I’d answer in the affirmative.

Right you are! As in the case of wars, pandemics and epidemics leave a lasting — and in most cases irreparable — dent on the life, work and mental well-being of women in societies they ravage. But unfortunately, they are not given due attention as most cases are written off as collateral casualties. Worse, if history is any indicator, we will never come to know the magnitude of the impact of Covid-19 on women in the affected countries and beyond.

How?

It would be interesting to note that one of the most underrated impacts of the Black Death (plague) that ravaged Europe in the middle of the 14th century was that it shrunk, literally, the women who endured the pandemic in the continent. A recent study in the American Journal of Human Biology by bio-archaeologist Sharon DeWitte from the University of South Carolina found that, after studying more than 800 skeletons from Medieval London, the physical frame of the women who came after the plague were smaller than their predecessors.

But why?

There could be many reasons. It could be that the women went through more mental stress than men. Or it could be a reflection of the way the availability of nutritious food has changed over the period after the pandemic. The Black Death, which killed a third or more of Europe’s population, had created a shortage of workers. As a result, wages had gone up and to attract workers, prices of food had gone down. Some historians and scientists believe that while the working men had access to better food, the home-bound women would have had to make do with less healthy and less nutritious food.

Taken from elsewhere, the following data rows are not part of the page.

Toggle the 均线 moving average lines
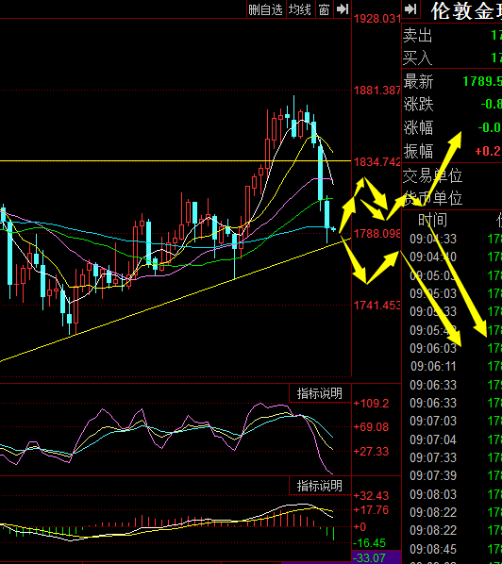This screenshot has width=502, height=564. click(300, 9)
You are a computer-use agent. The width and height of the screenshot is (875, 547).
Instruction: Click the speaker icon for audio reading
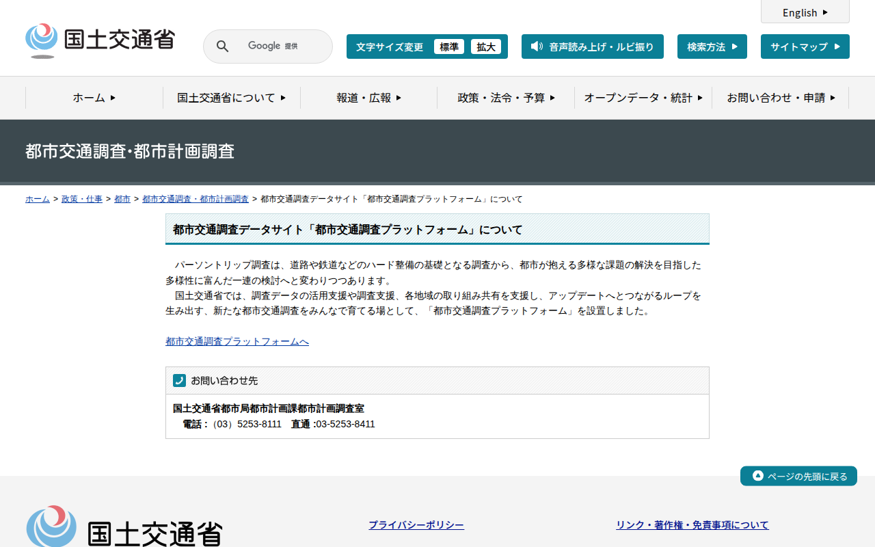(537, 46)
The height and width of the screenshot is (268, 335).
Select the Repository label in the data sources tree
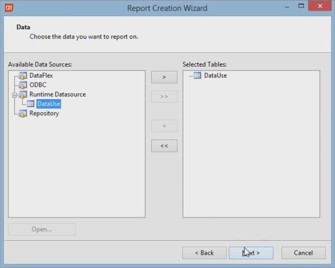44,113
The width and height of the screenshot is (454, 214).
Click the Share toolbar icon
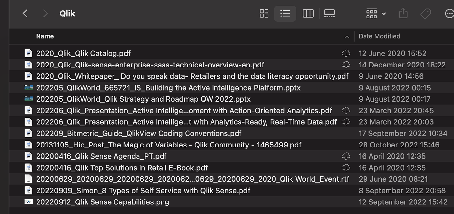tap(403, 13)
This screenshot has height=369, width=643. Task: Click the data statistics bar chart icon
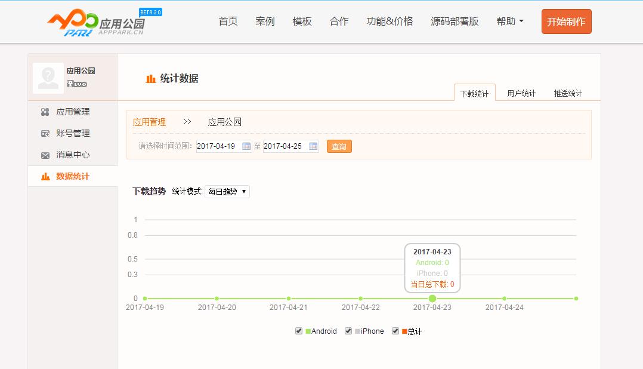tap(45, 177)
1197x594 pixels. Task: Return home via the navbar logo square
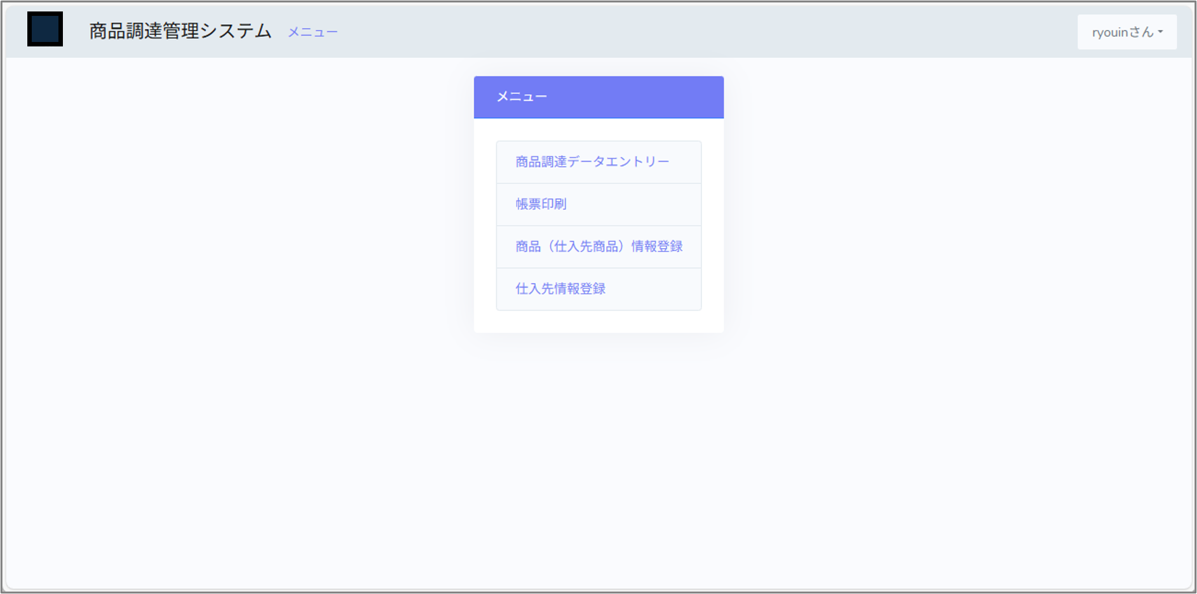point(44,29)
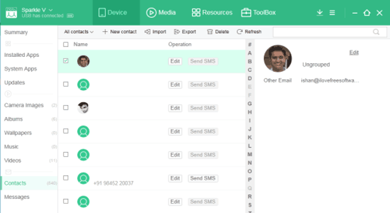Click the Import contacts icon

[147, 32]
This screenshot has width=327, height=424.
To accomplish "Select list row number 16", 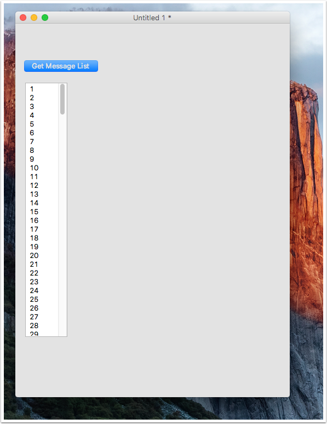I will click(x=42, y=220).
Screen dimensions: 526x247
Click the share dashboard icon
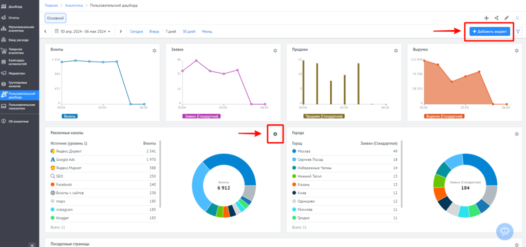point(496,18)
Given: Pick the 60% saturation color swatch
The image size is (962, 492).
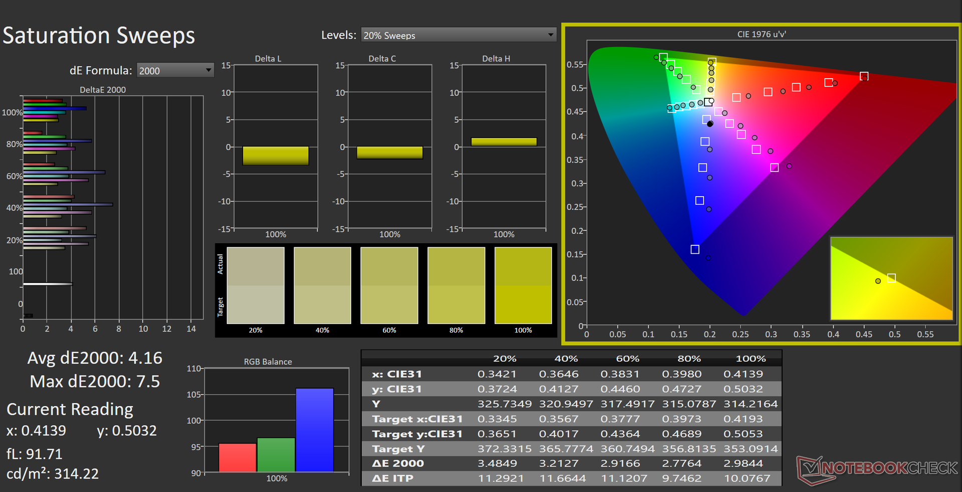Looking at the screenshot, I should click(389, 285).
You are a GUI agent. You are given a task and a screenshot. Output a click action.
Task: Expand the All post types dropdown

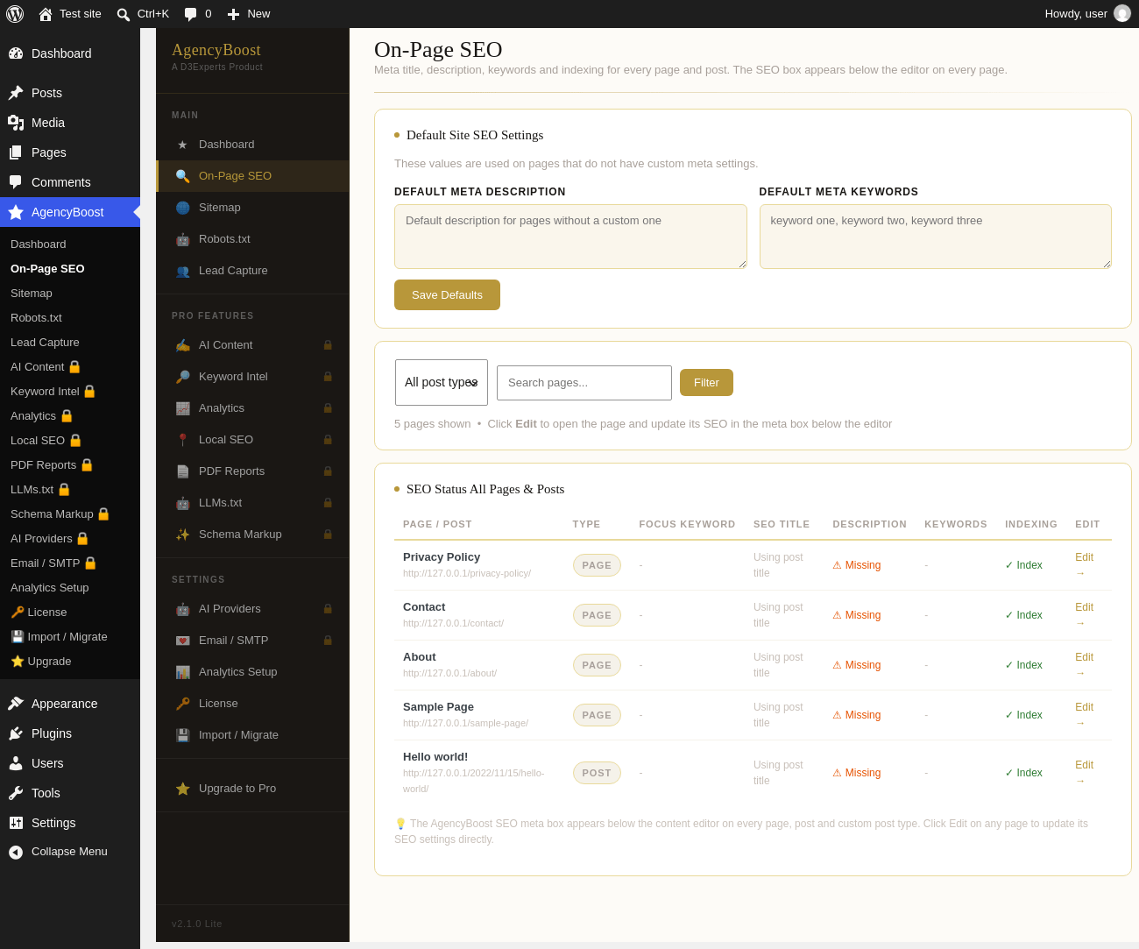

Oh dear, difficult to fathom such a scenario today.

Well, every sign points towards a similar crisis even today. Early studies and analyses on the impact of Covid-19 suggest that women bear the brunt of it all in, mainly, five ways — social, psychological, economical, political and biological. That’s a long list. A policy brief released by the United Nations on April 9, 2020 — The Impact of Covid-19 on Women — notes that the pandemic will roll back many of the limited gender equality gains made in the past decades. It notes that, ironically, 2020 marks the 25th anniversary of the Beijing Platform for Action, which was a ground-breaking event for gender equality, held as part of the UN’s Fourth World Conference on Women in September 1995.

Now, the pandemic will worsen all existing inequalities.

Indeed. Considering that joblessness has already shot up — UN’s labour agency ILO estimates that nearly two billion workers will be impacted by the coronavirus crisis — and informal sectors of work will face an immediate bloodbath; women stand to lose a lot. The UN estimates that the crisis will be worse in developing economies where the vast majority of women’s employment — 70 per cent — is in the informal economy. Almost all women workers receive no social security cover or have access to decent work or wages. In all likelihood, most of them will be thrown out of the labour system forever. In societies where patriarchy favours its men, the women may not be able to make a comeback like the men.

Terrible!

During the Ebola health scare in Liberia, where nearly 85 per cent of daily market traders are women, the resultant panic and economic crisis impacted most of the female workforce in the informal economy and many of them were pushed into abject poverty, patriarchal violence thanks to their diminished economic freedom, and even death.

What about India?

Reports suggest that Covid-19 and the resultant lockdown have already impacted India’s women, not only women workers, in unimaginable ways. Empirical data put out of psychologists’ collectives show that domestic violence has gone alarmingly up in the country. The work-from-home schedules have already impacted the women in families as they are by default bound to balance work and life. The resultant stress is already causing tremors in several families, according to news reports and health communiqué.

Sigh!

Socially, the isolation and the quarantines are taking a toll on the women who are left with little time after finishing work and familial duties. The fear of job cuts is also high among the women considering that the job economy has been historically apathetic towards them. Now that the government has been trying to dilute labour laws, scores of women workers are going to be left in the lurch. History shows that when it comes to slapping pink slips, most businesses look for the vulnerable and women feature prominently there.

Sigh, again!

All these socio-economic changes are going to make women’s place in society a much miserable affair going ahead. An interesting thesis quoted in Medievalists.net — by Michael J Phifer of University of Houston in 2014, titled Property, Power and Patriarchy: The Decline of Women’s Property Right in England After the Black Death — shows the response of the society and government to the Black Death in England undermined the “social strength of women’s property rights and created a late-medieval patriarchal structure.” In all likelihood, the latest pandemic will also make women extremely vulnerable and make them weaker in their homes and societies, introducing them to more oppression and violence.

So, what has to be done?

The UN policy brief has some pointers: include women and women’s organisations at the heart of the Covid-19 response; transform the inequities of unpaid care work into a new, inclusive care economy that works for everyone; design socio-economic plans focussing on the lives and futures of women and girls. Any plans for a post-Covid world should include a special mention of the most underrated casualty of the pandemic — the women. Governments, businesses and civil society groups must get their acts together on this before it’s too late.